W imieniu samorządów powiatowego, gminy i miasta Garwolin, zmarłego ks. prałata pożegnali wicestarosta Marek Ziędalski, burmistrz Garwolina Marzena Świeczak i wójt gminy Garwolin Marcin Kołodziejczyk. - Przyszliśmy tu dziś z potrzeby serca, by pożegnać się z Tobą, ale przede wszystkim podziękować Ci za dar kapłańskiego powołania i służby drugiemu człowiekowi. Jako kapłan, wieloletni proboszcz, a ostatnio rezydent tej parafii, trzymałeś w swoich dłoniach duchowe życie swoich parafian (…) Bardzo szybko potrafiłeś zaskarbić sobie powszechną sympatię i szacunek, zawsze cechowała Cię otwartość na drugiego człowieka, czego mieliśmy okazję doświadczać przy okazji organizowanej poprzez Ciebie pomocy najuboższym w parafialnym punkcie charytatywnym, czy też z pola działalności samorządu przy okazji wspólnej organizacji świąt religijno- patriotycznych- artykułowała burmistrz Garwolina. W imieniu parafian ks. Juliana Jóźwika pożegnał Ignacy Kozak. - W działaniach i dziełach stale przejawiały się dobre cechy charakteryzujące śp. zmarłego. Otwartość na ludzi i otoczenie, ich sprawy i problemy, zaangażowanie na rzecz pomocy człowiekowi w potrzebie, jego cierpliwość, uśmiech, życzliwość i zaradność, niejednokrotnie pozwalały znaleźć dobre wyjście z trudnych sytuacji i spraw...- podkreślał.

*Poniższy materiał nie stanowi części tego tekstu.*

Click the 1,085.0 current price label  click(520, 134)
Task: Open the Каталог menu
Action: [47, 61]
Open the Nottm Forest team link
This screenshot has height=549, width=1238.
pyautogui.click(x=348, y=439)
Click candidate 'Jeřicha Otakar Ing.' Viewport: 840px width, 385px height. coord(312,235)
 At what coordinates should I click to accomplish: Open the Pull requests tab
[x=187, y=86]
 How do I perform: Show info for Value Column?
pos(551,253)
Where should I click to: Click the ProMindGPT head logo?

W imieniu rodziny podziękowała pani Katarzyna, bratanica zmarłego ks. prałata. - Ks. prałat Julian był bezpośredni i potrafił zauważyć każdego, zwłaszcza tych z młodszego pokolenia. Nie przeszedł obojętnie obok nikogo, i co najważniejsze, miał o czym z nami rozmawiać. Za tę szlachetność chce również podziękować- spuentował dziekan dekanatu garwolińskiego ks. Stanisław Szymuś.
Relacja dźwiękowa z uroczystości pogrzebowych będzie można usłyszeć 13 października w przedpołudniowym magazynie Dzień Dobry Podlasie na antenie Katolickiego Radia Podlasie.